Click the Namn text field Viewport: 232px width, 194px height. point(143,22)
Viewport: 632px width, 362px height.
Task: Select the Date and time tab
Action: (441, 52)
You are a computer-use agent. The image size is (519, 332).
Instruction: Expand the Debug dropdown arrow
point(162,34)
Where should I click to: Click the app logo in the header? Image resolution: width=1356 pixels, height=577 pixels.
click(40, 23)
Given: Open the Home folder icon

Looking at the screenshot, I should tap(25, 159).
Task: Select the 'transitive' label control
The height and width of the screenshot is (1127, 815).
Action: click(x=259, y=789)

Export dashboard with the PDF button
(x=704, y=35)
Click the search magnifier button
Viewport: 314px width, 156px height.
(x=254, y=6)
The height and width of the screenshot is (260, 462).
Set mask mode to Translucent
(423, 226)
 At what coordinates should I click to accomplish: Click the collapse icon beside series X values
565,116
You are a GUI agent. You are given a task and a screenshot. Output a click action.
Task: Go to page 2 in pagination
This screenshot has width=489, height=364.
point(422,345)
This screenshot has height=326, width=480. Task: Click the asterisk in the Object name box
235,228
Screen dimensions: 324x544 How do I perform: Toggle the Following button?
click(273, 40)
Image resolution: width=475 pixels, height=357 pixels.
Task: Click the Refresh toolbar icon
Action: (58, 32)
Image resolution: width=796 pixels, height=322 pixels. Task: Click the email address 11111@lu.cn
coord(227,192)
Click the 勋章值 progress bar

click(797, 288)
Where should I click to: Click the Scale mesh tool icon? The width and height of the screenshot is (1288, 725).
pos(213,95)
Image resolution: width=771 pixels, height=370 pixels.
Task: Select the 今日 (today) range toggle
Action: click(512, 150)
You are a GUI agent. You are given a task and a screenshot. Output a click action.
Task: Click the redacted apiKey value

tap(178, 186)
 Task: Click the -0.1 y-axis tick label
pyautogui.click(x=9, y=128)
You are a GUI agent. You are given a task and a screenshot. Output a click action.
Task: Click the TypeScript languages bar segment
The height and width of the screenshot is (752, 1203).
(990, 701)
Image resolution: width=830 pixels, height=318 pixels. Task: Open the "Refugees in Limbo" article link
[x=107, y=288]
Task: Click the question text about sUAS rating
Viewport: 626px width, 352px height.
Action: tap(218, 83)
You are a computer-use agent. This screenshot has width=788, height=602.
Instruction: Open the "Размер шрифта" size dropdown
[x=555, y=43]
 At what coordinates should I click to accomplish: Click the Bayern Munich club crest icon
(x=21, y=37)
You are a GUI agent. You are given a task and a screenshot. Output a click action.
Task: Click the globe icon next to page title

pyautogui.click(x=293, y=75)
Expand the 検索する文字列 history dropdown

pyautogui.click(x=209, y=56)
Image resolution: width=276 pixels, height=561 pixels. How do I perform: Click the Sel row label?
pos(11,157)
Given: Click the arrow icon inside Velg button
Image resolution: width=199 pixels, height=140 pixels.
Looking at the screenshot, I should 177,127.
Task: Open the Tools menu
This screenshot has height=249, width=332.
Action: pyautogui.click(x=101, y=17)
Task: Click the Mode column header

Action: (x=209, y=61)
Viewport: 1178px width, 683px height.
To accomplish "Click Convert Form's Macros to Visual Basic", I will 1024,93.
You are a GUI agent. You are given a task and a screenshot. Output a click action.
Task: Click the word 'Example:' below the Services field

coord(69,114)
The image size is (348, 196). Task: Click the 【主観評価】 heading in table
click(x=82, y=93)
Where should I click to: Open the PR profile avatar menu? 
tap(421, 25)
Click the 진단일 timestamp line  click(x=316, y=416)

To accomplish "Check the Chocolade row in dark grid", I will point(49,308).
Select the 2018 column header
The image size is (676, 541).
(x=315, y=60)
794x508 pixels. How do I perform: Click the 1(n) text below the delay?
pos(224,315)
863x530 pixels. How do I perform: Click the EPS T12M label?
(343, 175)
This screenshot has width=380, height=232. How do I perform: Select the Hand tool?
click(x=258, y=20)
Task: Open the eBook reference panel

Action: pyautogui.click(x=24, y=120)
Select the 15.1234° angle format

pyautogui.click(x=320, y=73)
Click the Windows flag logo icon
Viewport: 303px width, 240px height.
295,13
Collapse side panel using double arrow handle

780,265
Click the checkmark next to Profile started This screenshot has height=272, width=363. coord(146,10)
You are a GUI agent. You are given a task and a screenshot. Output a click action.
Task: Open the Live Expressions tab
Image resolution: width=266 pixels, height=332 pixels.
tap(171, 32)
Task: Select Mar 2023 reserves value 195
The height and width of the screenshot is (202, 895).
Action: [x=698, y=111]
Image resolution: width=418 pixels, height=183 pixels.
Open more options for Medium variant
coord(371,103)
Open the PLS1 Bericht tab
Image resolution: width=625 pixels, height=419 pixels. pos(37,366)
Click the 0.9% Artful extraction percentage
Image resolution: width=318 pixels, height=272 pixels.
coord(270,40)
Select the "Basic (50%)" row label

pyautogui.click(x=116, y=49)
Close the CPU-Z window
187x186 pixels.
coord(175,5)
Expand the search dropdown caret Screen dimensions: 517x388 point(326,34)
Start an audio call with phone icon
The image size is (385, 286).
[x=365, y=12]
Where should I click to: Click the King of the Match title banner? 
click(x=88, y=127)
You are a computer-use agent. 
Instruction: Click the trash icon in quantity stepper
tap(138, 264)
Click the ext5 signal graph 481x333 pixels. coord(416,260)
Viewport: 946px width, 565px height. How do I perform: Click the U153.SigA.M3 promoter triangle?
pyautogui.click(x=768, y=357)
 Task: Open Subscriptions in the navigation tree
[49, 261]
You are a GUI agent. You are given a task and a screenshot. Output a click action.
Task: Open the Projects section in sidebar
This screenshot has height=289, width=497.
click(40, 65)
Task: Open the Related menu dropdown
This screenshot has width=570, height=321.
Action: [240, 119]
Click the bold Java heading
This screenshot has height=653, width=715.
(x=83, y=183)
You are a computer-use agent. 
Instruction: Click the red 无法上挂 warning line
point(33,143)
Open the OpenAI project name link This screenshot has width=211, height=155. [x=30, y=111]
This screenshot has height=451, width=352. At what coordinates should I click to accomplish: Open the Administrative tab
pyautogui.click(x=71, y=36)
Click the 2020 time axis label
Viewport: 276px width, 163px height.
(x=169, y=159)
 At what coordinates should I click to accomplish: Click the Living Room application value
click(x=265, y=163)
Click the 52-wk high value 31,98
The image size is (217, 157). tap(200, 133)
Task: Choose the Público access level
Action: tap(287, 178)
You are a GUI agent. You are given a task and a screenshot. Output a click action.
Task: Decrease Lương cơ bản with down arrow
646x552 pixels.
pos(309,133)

────────────────────────────────────────

> [AIM OF THE EXERCISE]: When "computer" shows up in a line of the material, report that line.

> [OUTPUT BELOW]:
You are a computer-use agent. The image size is (519, 332).
You are a computer-use agent. This screenshot has width=788, height=602.
You are a computer-use agent. 
You are a computer-use agent. 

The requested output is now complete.